Model Evaluation Needs: In machine learning and statistical modeling, it is necessary to determine whether the generated model sufficiently approximates the true data distribution
Practical Significance: Addresses practical questions such as whether training is sufficient, whether parametric models are appropriate, and whether sample sizes are adequate
Theoretical Value: Provides interpretable quantitative standards for distribution similarity
Proposes a two-sample criterion based on discretized Hellinger distance: By discretizing (quantizing) samples from two distributions and comparing Hellinger distances at the multinomial distribution level
Establishes theoretical connection with Bayes error rate (Theorem 1): Proves the relationship between f-divergence and Bayes error rate, making divergence values practically interpretable
Derives reasonable threshold standards: Based on Bayes error rate, derives the Hellinger distance threshold δ* = 8ϵ², where ϵ corresponds to the degree of error rate deviation from random guessing
Proposes moving region discretization method: Compared to fixed region methods, achieves superior asymptotic efficiency at the n⁻² order (Theorems 2 and 3)
Provides asymptotic bias analysis of estimators (Theorem 4): Proves that the upper bound of estimator E_Dm̂⁽¹⁾ : m̂⁽²⁾ is E_Dm⁽¹⁾ : m⁽²⁾ + √(8p'/n₂) + o(n₁⁻¹) + o(n₂⁻¹/²)
Establishes general relationship between f-divergence and Bayes error rate (Theorem 1), providing intuitive interpretation of divergence values in terms of classification error
Proves asymptotic superiority of moving region method in single-sample problems (Theorems 2, 3)
Method Innovation:
Uses moving region method rather than fixed regions, improving estimation efficiency
Selects Hellinger distance to avoid zero estimation problems (does not diverge when -1 < α < 1)
Uses model samples X⁽²⁾ to construct regions (since typically n₂ >> n₁)
Bias Analysis:
Theorem 4 provides asymptotic bias upper bound for estimators
Effect of n₂ is O(n₂⁻¹/²), effect of n₁ is O(n₁⁻¹)
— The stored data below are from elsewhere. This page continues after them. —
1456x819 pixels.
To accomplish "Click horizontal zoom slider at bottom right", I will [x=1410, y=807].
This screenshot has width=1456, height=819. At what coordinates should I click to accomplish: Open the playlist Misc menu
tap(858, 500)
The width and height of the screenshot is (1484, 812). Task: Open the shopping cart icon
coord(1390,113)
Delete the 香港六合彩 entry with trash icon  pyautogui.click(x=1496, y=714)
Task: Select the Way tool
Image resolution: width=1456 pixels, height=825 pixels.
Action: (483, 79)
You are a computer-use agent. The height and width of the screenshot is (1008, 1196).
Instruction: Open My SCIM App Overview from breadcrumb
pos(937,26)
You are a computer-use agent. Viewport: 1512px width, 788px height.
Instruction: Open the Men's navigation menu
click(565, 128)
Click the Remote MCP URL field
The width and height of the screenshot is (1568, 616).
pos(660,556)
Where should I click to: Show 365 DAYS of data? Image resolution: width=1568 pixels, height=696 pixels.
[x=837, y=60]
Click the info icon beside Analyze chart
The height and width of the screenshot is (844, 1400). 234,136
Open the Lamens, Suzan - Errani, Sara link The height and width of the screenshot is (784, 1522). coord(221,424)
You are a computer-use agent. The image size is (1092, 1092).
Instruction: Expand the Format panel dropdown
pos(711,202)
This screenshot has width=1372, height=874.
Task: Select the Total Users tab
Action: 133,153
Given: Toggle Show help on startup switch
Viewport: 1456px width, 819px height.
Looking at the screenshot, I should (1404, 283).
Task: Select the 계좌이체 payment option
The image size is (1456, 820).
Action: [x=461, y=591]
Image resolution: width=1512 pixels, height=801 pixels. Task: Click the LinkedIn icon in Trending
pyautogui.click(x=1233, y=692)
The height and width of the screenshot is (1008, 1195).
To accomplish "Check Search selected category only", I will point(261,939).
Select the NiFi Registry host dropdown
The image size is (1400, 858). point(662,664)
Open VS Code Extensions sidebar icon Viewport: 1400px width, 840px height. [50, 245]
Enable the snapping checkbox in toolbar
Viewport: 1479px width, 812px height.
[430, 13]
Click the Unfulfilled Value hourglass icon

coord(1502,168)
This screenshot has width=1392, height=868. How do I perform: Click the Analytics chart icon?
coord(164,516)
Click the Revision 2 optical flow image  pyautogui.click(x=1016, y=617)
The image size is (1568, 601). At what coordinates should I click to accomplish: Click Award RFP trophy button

Explains why relatively large n₂ is needed
Practical Criterion:
Provides complete criterion with bias correction (Formula 40)
Threshold 8ϵ² has clear statistical meaning (corresponding to Bayes error rate)
Theorem 1 establishing f-divergence and Bayes error rate relationship has universality and depth
Asymptotic analysis (Theorems 2-4) with complete mathematical derivations and detailed proofs
Theoretical results provide solid foundation for practice
Method Innovation:
Core Innovation: Introduces Bayes error rate into divergence threshold setting, making abstract divergence values have intuitive interpretation as classification accuracy
Moving region method superiority over fixed regions has theoretical support
Amari (2016): Information Geometry and Its Applications - Information geometric foundations of f-divergence theory
Csiszár (1975): Foundational work on f-divergence
Gretton et al. (2007): Application of kernel methods in two-sample testing
Richardson and Weiss (2018): Closest method to this paper, employing fixed regions
Sheena (2018): Author's prior work proving superiority of moving region method in scalar case
Theis et al. (2015): Comparative study of generative model evaluation methods
Borji (2018): Comprehensive survey of GAN evaluation metrics
Overall Assessment: This is an excellent paper with rigorous theory and practical methods. The core innovation lies in introducing Bayes error rate into divergence threshold setting, making abstract statistics have intuitive classification interpretation. The method is particularly suitable for evaluating complex models without explicit density functions, filling an important gap in the field. Main limitations are incomplete high-dimensional theory and limited experimental coverage, but these do not diminish its academic value and practicality. Readers are advised to pay attention to sample size requirements (particularly n₂) and dimensionality limitations when applying the method, employing dimensionality reduction strategies when necessary.